* Exercise inputs *
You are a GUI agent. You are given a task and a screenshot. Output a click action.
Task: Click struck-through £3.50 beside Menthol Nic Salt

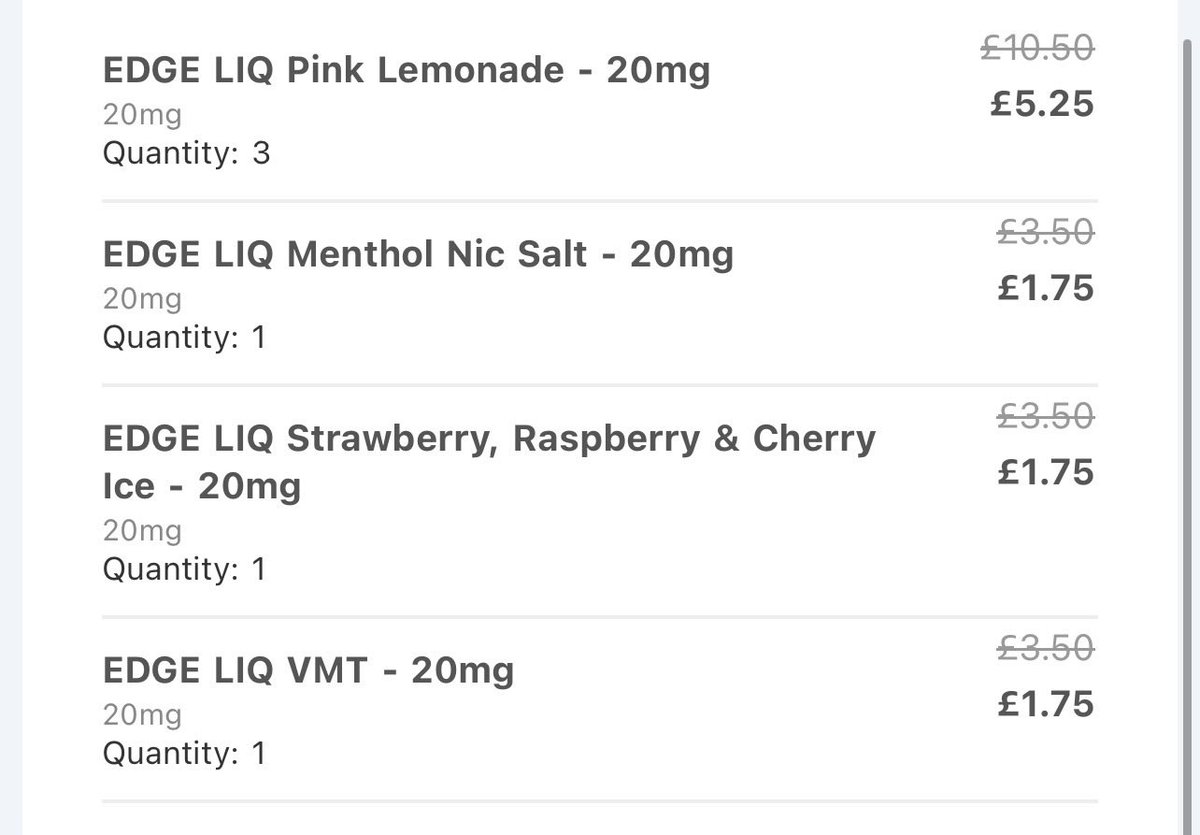click(1047, 232)
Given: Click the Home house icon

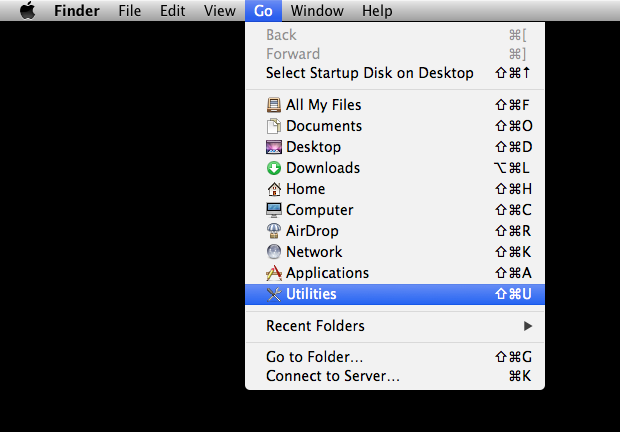Looking at the screenshot, I should pyautogui.click(x=274, y=189).
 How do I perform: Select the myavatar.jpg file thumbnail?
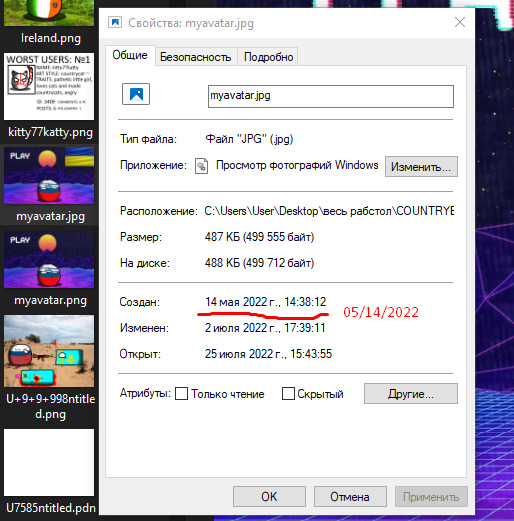coord(49,176)
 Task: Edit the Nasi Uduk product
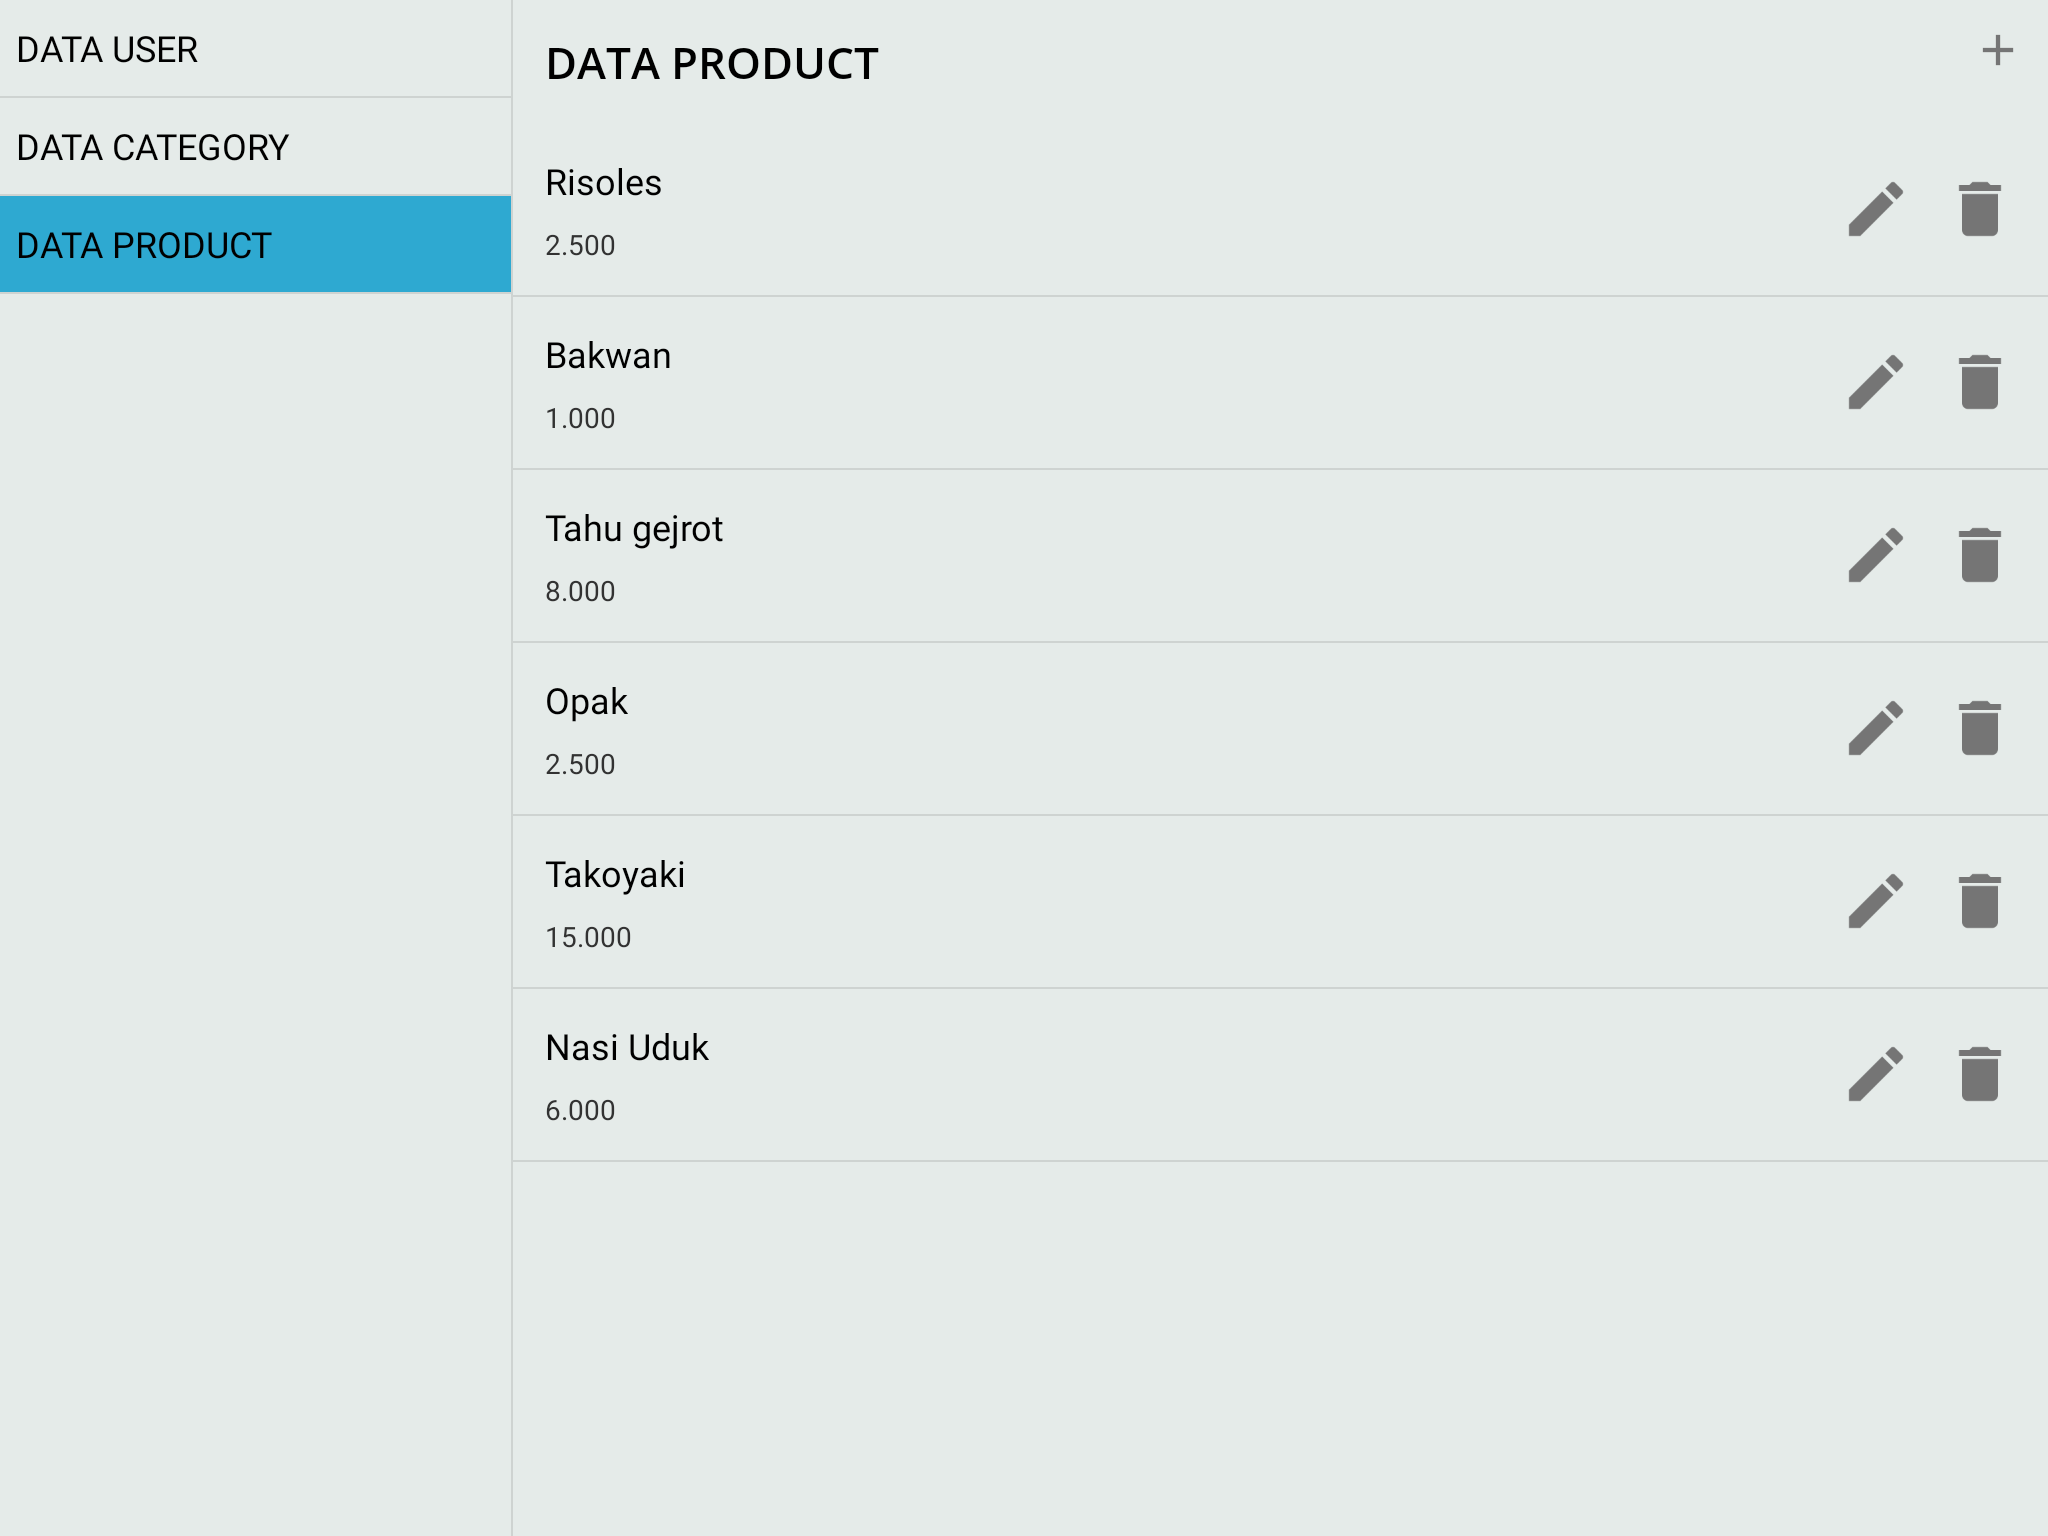[1875, 1074]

* Action item *
What the answer must hold: all the data above, given again exactly, without pictures.

* Solution *
You are a GUI agent. You are given a task and a screenshot. Output a click action.
Task: Click struck-through £3.50 beside Menthol Nic Salt

click(1047, 232)
Given: Click the Home house icon

Looking at the screenshot, I should pyautogui.click(x=274, y=189).
 How do I perform: Select the myavatar.jpg file thumbnail?
coord(49,176)
 Task: Edit the Nasi Uduk product
[1875, 1074]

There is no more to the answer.